La Redazione
Leggi i suoi articoliMentre è attualmente in corso la retrospettiva a lei dedicata presso la Haus der Kunst di Monaco (fino al 30 ottobre), si apprende della morte di Rebecca Horn (Michelstadt, Germania, 24 marzo 1944-6 settembre 2024). Il suo gallerista americano Sean Kelly è tra i primi ad annunciare, tramite un suo profilo social, la notizia scrivendo della perdita di «una delle artiste più importanti della sua generazione: alla fine degli anni Sessanta Rebecca Horn ha iniziato a creare un’opera costituita da un flusso crescente di performance, film, sculture, installazioni spaziali, disegni e fotografie. L’essenza del suo immaginario nasce dall’enorme precisione della funzionalità fisica e tecnica che utilizzava per mettere in scena le sue opere ogni volta all’interno di uno spazio particolare. Nelle sue prime performance, che incorporavano estensioni del corpo simili a macchine, maschere e oggetti piumati, Horn ha esplorato l’equilibrio tra corpo e spazio. A queste sono seguite le sue tipiche sculture cinetiche e le grandi installazioni site specific, cariche di importanza politica e storica. Sculture dinamiche che incorporano violini, valigie, manganelli, scale, pianoforti, ventagli di piume e metronomi, si muovono al di là della loro materialità definita, trasponendosi in metafore sempre diverse che toccano l’immaginario mitico, storico, letterario e spirituale».
Horn, che aveva compiuto lo scorso marzo ottant’anni, aveva studiato alla Hochschule für Bildende Künste di Amburgo e alla St Martins School of Art di Londra. Da adolescente aveva contratto la tubercolosi e gran parte del suo lavoro si basa infatti sulla malattia. Aveva iniziato la sua carriera negli anni ’70 con pitture fotografiche e installazioni in cui utilizzava spesso il proprio corpo. «Infusa di poesia e dolore, la produzione della Horn gioca con le possibilità e i limiti del corpo umano», aveva scritto la critica Lauren Mechling lo scorso anno. La simbiosi tra uomo e macchina e il continuo riferimento al mito ricorrevano in opere dal sapore surreale in cui lei amava inserire anche strumenti musicali meccanici, come pianoforti e violini.
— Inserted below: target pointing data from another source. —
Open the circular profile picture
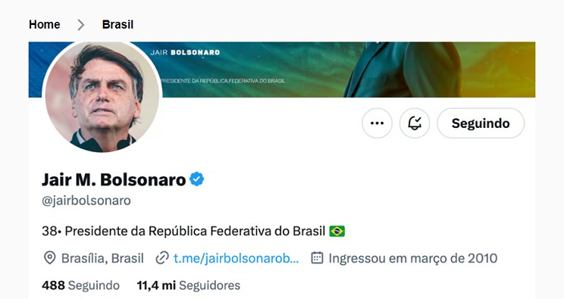This screenshot has width=564, height=299. pos(102,96)
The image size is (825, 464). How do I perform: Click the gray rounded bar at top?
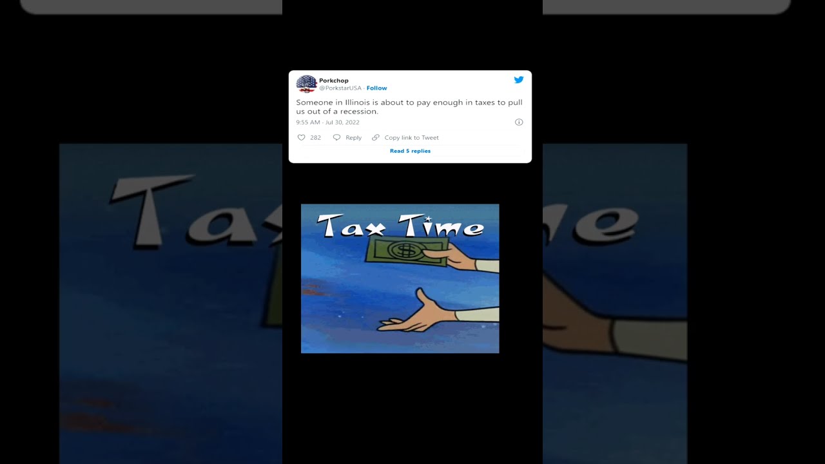click(x=405, y=7)
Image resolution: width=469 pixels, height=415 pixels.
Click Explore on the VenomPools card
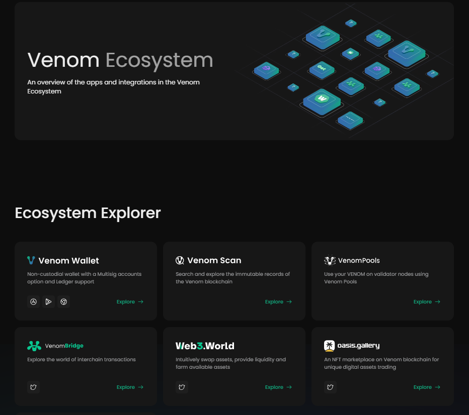pos(427,301)

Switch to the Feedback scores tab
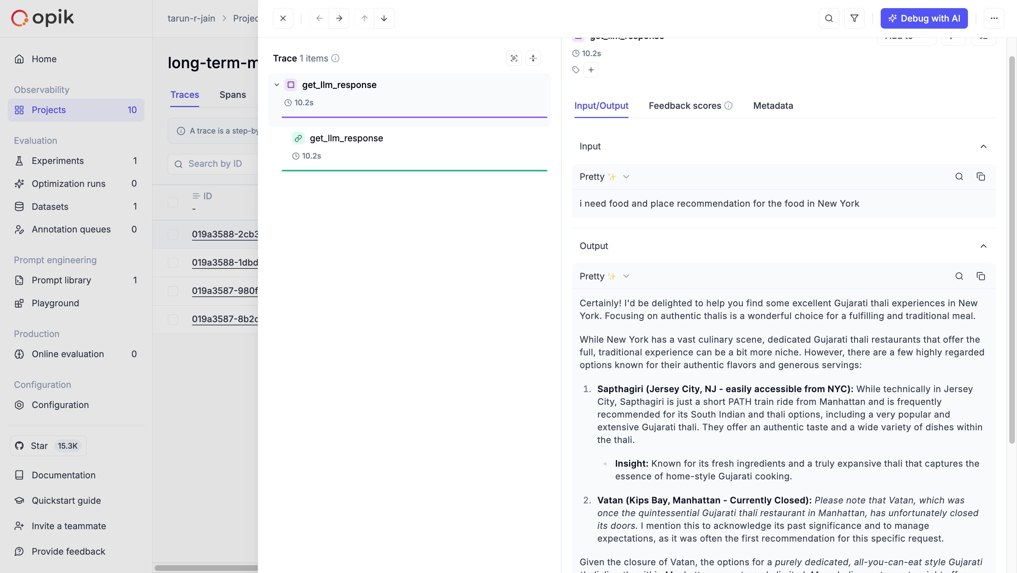pyautogui.click(x=685, y=106)
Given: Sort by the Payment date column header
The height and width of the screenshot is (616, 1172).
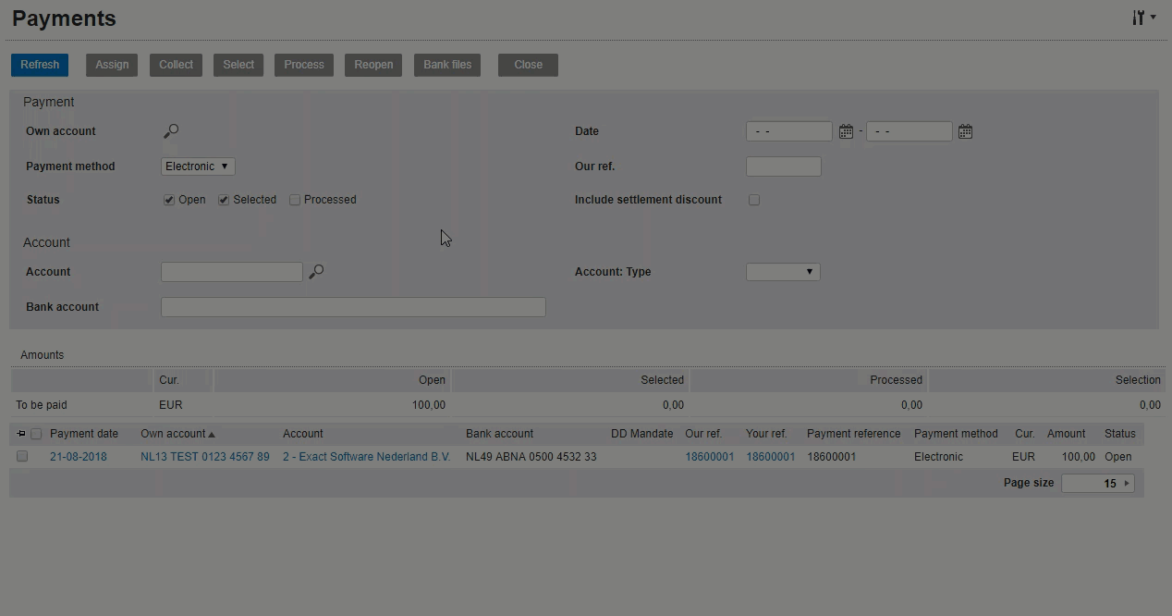Looking at the screenshot, I should (x=84, y=434).
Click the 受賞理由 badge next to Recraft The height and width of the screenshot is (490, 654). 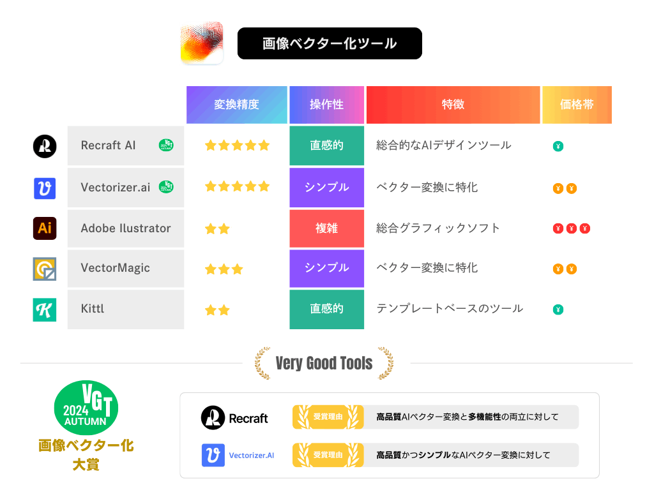click(328, 417)
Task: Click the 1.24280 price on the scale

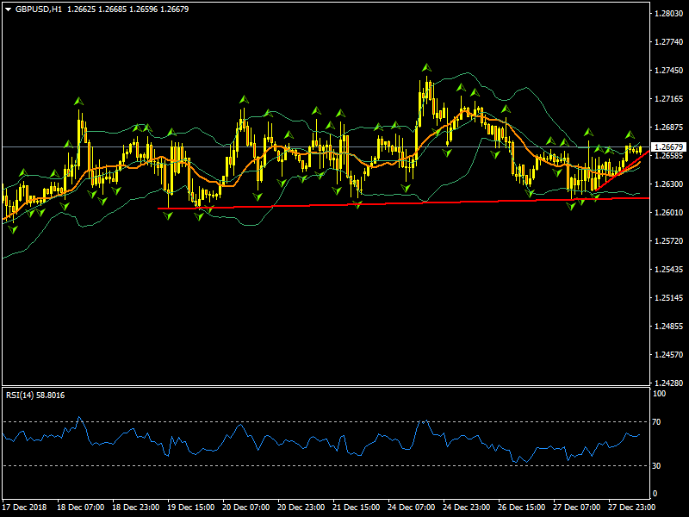Action: click(x=668, y=383)
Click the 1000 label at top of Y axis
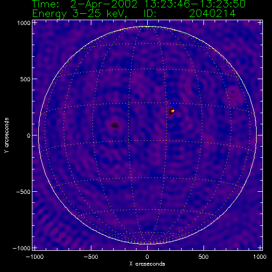This screenshot has height=272, width=272. (24, 23)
Una serie fondamentale, Personal Art (1968-72), comprendeva i primi esempi delle sue tute per la modificazione del corpo fatte di bende, cinture e piume che sono state descritte come «sculture indossabili».
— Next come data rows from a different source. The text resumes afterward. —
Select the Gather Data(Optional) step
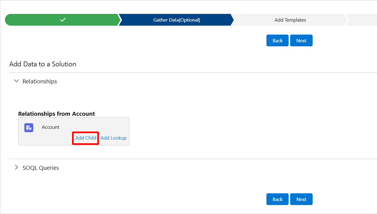 point(176,20)
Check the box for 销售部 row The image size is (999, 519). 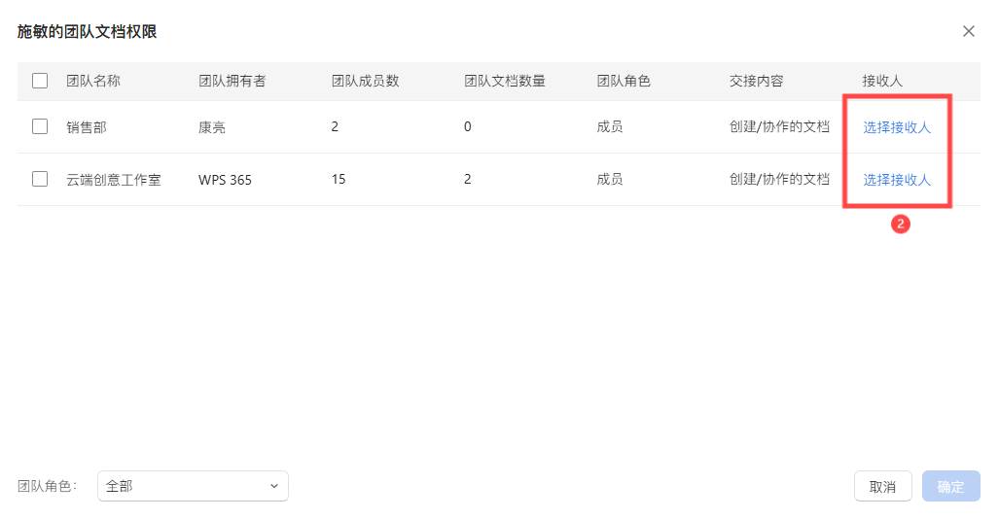point(40,126)
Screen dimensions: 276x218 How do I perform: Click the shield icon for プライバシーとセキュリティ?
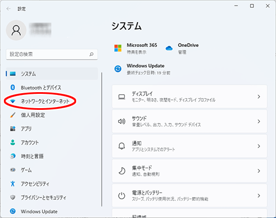click(13, 198)
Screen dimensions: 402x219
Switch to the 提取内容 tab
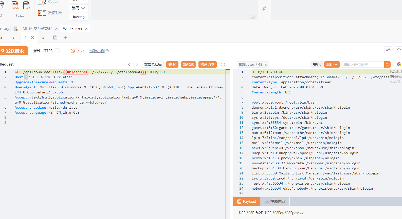point(275,202)
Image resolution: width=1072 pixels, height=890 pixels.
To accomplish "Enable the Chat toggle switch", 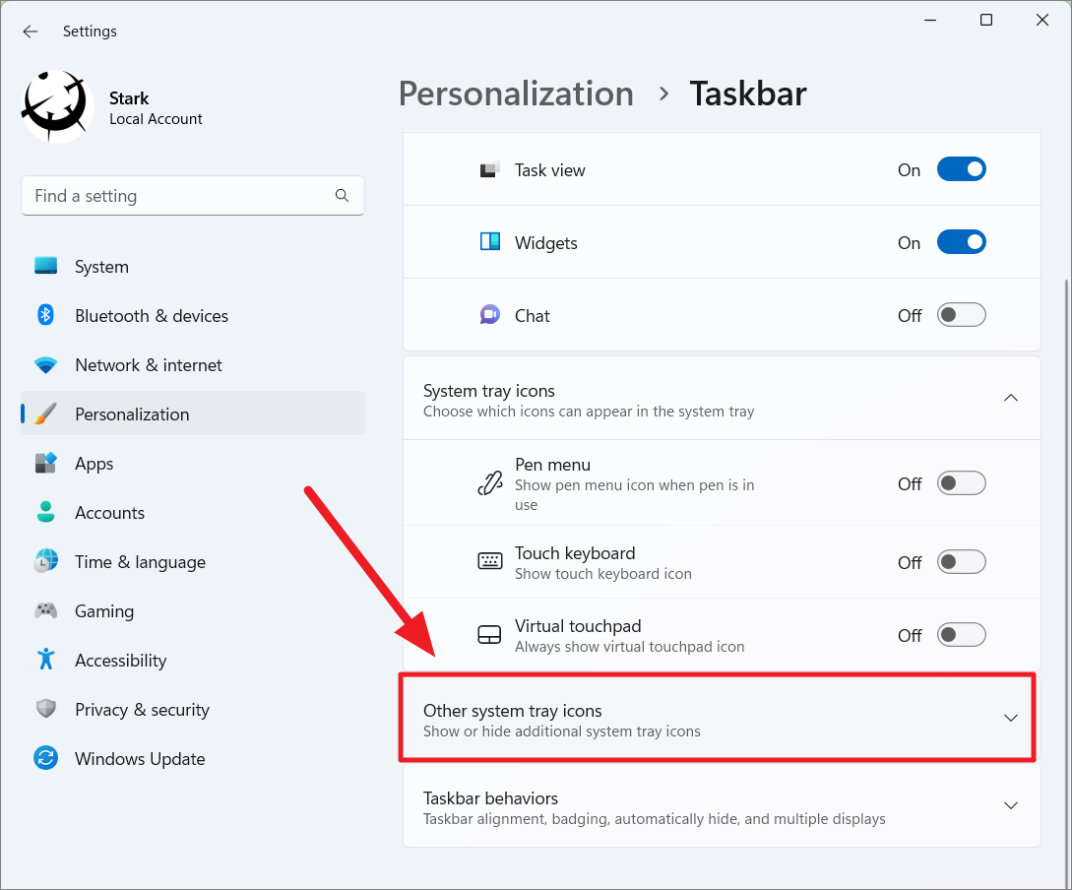I will [961, 315].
Parallelamente alle installazioni e alle performance, aggiunge la galleria Sean Kelly, Horn per tutta la sua carriera ha mantenuto una ricca pratica di disegno: «A volte i suoi disegni sono stati coevi al suo lavoro con altri media, come nel caso dei disegni che documentano proposte scultoree. I disegni “Bodylandscape”, realizzati tra il 2003 e il 2015, traducono l'interesse per l'esplorazione dei limiti del corpo presente nelle sue sculture e performance nel mezzo del disegno».
Artista trasversale e sensibile, si è cimentata anche come regista d’opera, mettendo in scena l’«Elektra» di Richard Strauss a Wiesbaden. Invitata più volte a partecipare a Documenta, durante la sua carriera Rebecca Horn ha ricevuto premi artistici importanti come il Kaiserring della città di Goslar e il Praemium Imperiale del Giappone.
In un'intervista del 1994 alla rivista «Frieze», Horn dichiarava: «I tabù cambiano enormemente all'interno di ogni generazione, quindi forse i miei sono un po' diversi dai vostri. Tutto è possibile, se lo si vuole abbastanza. Ci sono diversi limiti. Bisogna camminare vicino al limite. Genet, Buñuel, Pasolini... Sono persone che sono andate al limite. Questo è importante, anche se si viene attaccati per questo».